Members of a bomb squad cordoned off the area. One undetonated object that an explosives technician recovered appeared to be a small pipe bomb — a tube with two capped ends.
Mexico City's police department said that 11 police officers were injured by shrapnel from fireworks and some suffered bruises. They were all taken to hospitals and the injuries were not considered life threatening.
The protest was just one of a host of activities planned in advance of Monday’s 8th anniversary of the students' disappearances. Protests that includes relatives of the disappeared students have usually remained peaceful.
Thursday's demonstration started that way too, with chants and speeches. Most of the protesters boarded buses and left before a small group that stayed behind clashed with police.

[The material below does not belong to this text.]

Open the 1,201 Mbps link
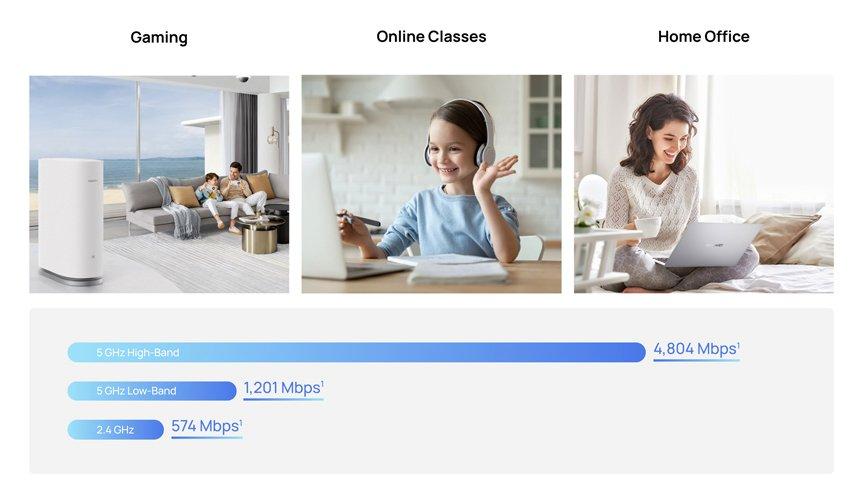Viewport: 864px width, 496px height. (x=283, y=389)
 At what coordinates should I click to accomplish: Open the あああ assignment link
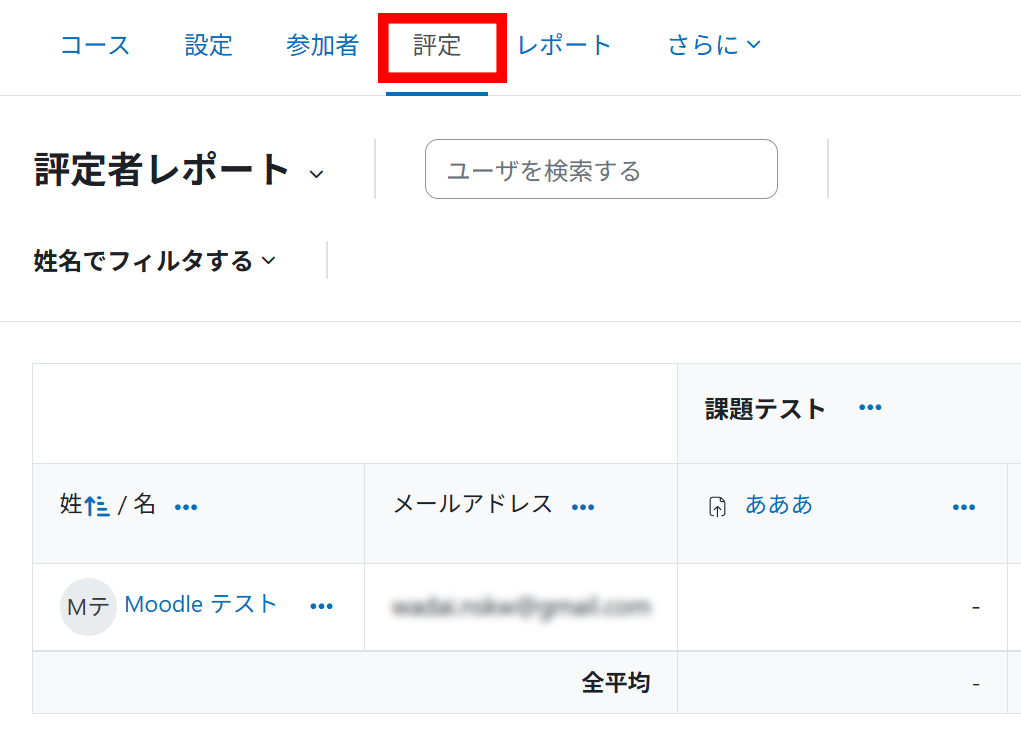(x=779, y=505)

Some protesters threw rocks and launched bottle rockets into police lines. Others spray painted areas around the building with demands for the missing students' safe return.
The police bunched together, crouching below their plastic shields and were engulfed in smoke.

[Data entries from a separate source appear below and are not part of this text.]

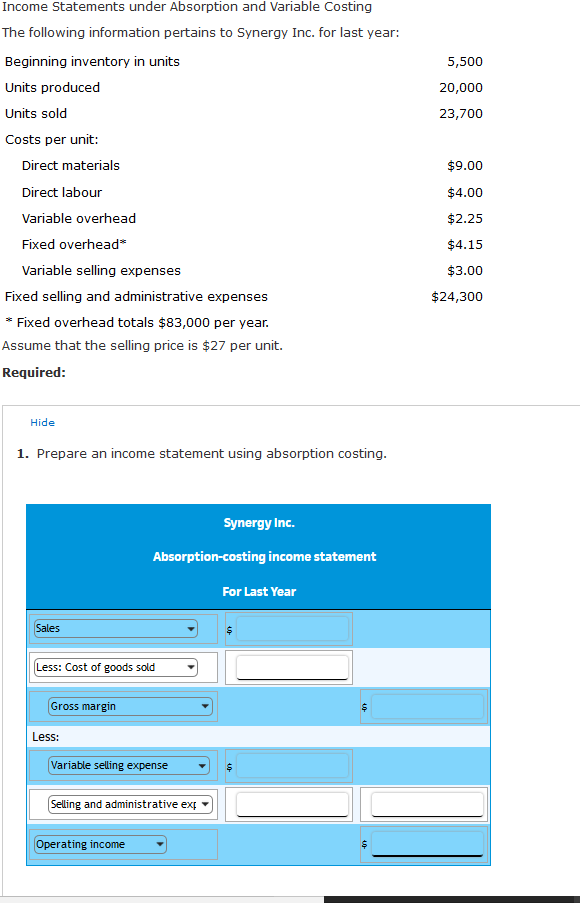Click the Variable selling expense amount field

point(290,765)
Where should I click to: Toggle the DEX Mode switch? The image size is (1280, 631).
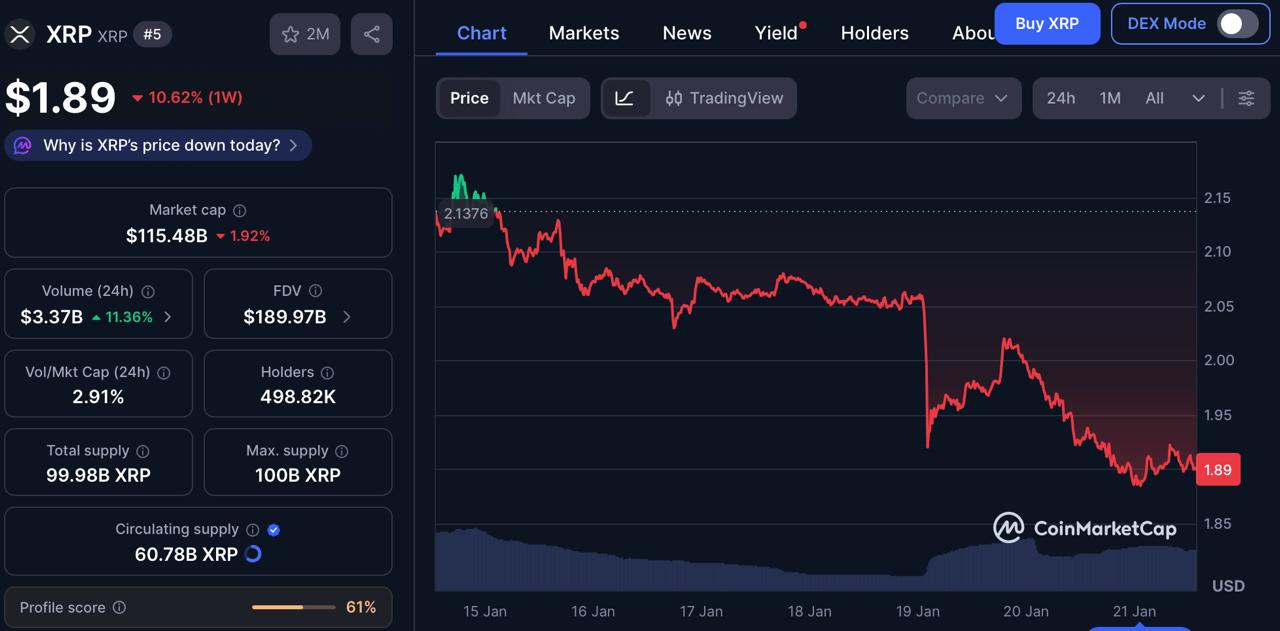click(x=1235, y=23)
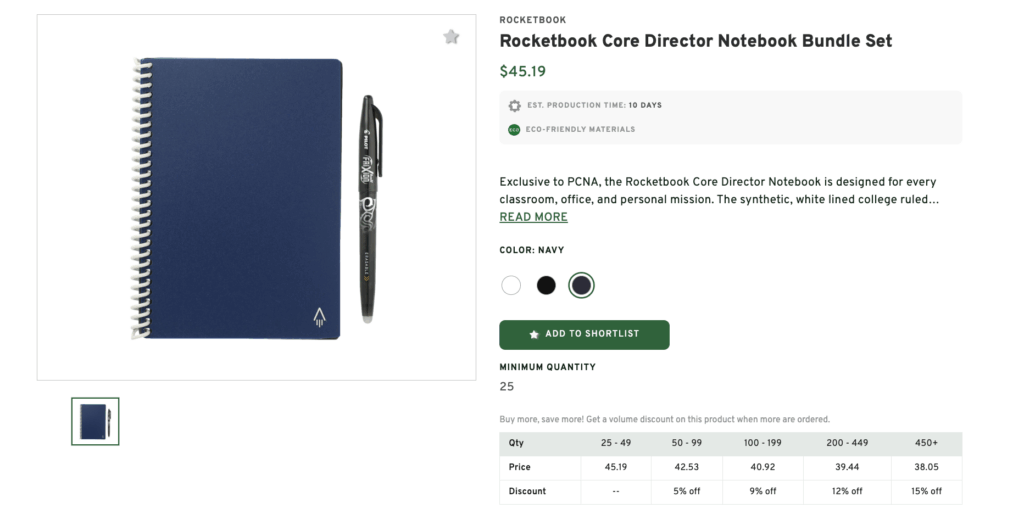Select the black color swatch

click(546, 285)
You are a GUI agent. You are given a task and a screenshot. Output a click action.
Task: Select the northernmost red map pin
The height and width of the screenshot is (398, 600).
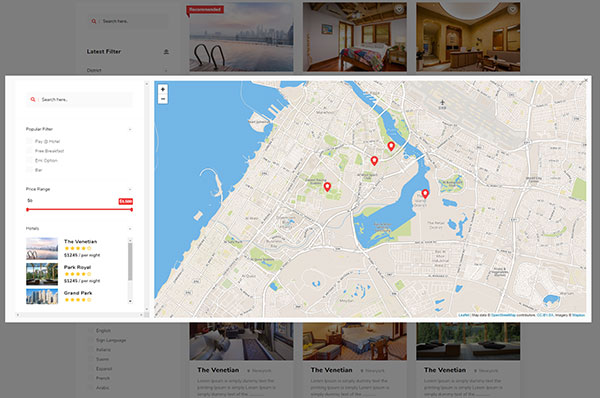pos(391,146)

On Sept. 26, 2014, local police in Iguala, Guerrero abducted 43 students from a radical teachers’ college. They were allegedly turned over to a drug gang and never seen again. Three victims were later identified by burned bone fragments.
Last month, Interior Undersecretary Alejandro Encinas, who leads a truth commission investigating the case, called it a “state crime” and directly implicated the military, among other state actors including local and state police.
Former Attorney General Jesus Murillo Karam, who oversaw the original investigation into the disappearances, was arrested last month on charges of torture, official misconduct and forced disappearance. Last week, Mexico arrested a retired general, who had been in charge of the local army base in Iguala when the abductions occurred.
Dozens of student protesters arrived at the Attorney General’s Office aboard buses Thursday morning. Police with helmets and riot shields formed several lines of defense in front the entrances.
On Wednesday, activists had vandalized the exterior of Israel's embassy in Mexico City. Mexico is seeking the extradition from Israel of another key figure in the investigation of the students' disappearances.